The efficiency can be realized not only on land-based operations but also offers savings for marine, swamp, or jungle well test operations where the logistics of moving heavy equipment around the field or to an offshore facility are significant.

Case study

An operator working on the redevelopment of a mature field onshore in the Middle East was struggling with completing well tests using conventional trailer-mounted test separators and multiphase meters. It needed to sweep all the producing wells in the field to establish a baseline on field production on an individual basis and establish a program of work, prioritizing the wells that required intervention or workover to improve field production.

Expro Meters successfully tested 100 wells in 108 days, with eight nonproductive days due to national holidays or periods of production curtailment when the field was shut in. This activity was successfully completed with one crew and one set of sonar meters.

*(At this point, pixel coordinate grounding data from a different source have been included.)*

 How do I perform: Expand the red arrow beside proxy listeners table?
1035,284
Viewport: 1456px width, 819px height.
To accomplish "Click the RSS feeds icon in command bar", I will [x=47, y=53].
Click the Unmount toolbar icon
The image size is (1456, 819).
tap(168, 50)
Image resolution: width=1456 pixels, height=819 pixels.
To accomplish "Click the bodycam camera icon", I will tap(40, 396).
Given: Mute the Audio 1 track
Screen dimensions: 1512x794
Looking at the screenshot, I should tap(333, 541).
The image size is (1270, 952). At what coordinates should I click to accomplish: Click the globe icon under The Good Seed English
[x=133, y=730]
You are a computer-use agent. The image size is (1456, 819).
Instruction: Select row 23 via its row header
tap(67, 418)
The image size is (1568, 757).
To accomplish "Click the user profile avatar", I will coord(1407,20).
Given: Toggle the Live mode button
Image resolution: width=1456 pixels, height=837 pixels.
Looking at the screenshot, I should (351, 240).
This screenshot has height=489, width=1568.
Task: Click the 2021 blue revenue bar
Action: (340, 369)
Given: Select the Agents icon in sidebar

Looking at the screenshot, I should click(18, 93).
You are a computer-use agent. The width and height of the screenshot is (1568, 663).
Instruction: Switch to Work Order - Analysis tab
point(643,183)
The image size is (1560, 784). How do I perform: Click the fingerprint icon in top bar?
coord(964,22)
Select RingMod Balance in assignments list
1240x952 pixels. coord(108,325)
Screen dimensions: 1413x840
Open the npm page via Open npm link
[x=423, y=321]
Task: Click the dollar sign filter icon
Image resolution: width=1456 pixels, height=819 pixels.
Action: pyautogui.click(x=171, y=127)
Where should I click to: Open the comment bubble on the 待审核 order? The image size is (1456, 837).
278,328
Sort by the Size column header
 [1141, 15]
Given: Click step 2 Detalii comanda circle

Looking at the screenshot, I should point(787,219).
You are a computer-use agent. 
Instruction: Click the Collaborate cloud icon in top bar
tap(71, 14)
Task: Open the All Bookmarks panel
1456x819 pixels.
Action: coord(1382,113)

A key aspect of realizing this efficiency is in making the well site operations simple and repeatable. While individual flow rates are available at the well site during the test, the final report is created offsite in a data processing center, which is staffed with data analysts and petroleum engineers who replay and validate the raw data gathered in the field. They then create a final report using pre-agreed customer inputs and datasets gathered onsite.

The field engineers who collect the data are removed from the reporting chain and are free to continue to the next well and harvest new data for processing and reporting. This reporting happens offsite, and depending on the given time zone, the final report is delivered the next working day after the well test.

Expro Meters has developed a collaborative environment software tool – Well Test Studio – to manage the task of processing raw data from multiple data sources into a final and published well test report.

This efficiency allows subsurface teams to update reservoir models and identify wells that require remedial treatment or intervention in a regular and timely manner before production levels decline significantly. The ability to predict not only production figures but also utilization of workover and intervention equipment improves overall efficiency. Additionally, rapid mobilization of equipment and personnel is made possible compared to conventional mobile separator-based testing, where more detailed planning is required, deferring the opportunity to mobilize quickly.

The portability of the sonar meters and ability to clamp and test on the existing piping significantly reduces this planning overhead while eliminating the risk associated with well control during conventional mobile testing-based operations.

Wells are tested at the actual production conditions using the existing infrastructure, chokes, valves, and flow-lines rather than at a pseudo set of test conditions and temporary flow control equipment that doesn’t reflect production conditions. With no change in process conditions, there is no additional or nonproductive time required before stable conditions can be reached to start measurement. There also are no additional requirements for disposal of hydrocarbons or produced fluids at the well site. Because all process fluids are produced through to production, there is no impact or disruption to the production separators or permanent process plant.

Typically, to gain an understanding and confidence in the product and service, the customer will run a series of tests against the traditional well test separator, where the multiphase sonar measurement can be compared to separated single phase measurements. This SONARtest well testing production service has been successfully adopted by both international oil companies and national oil companies in Asia, the Middle East, and Europe.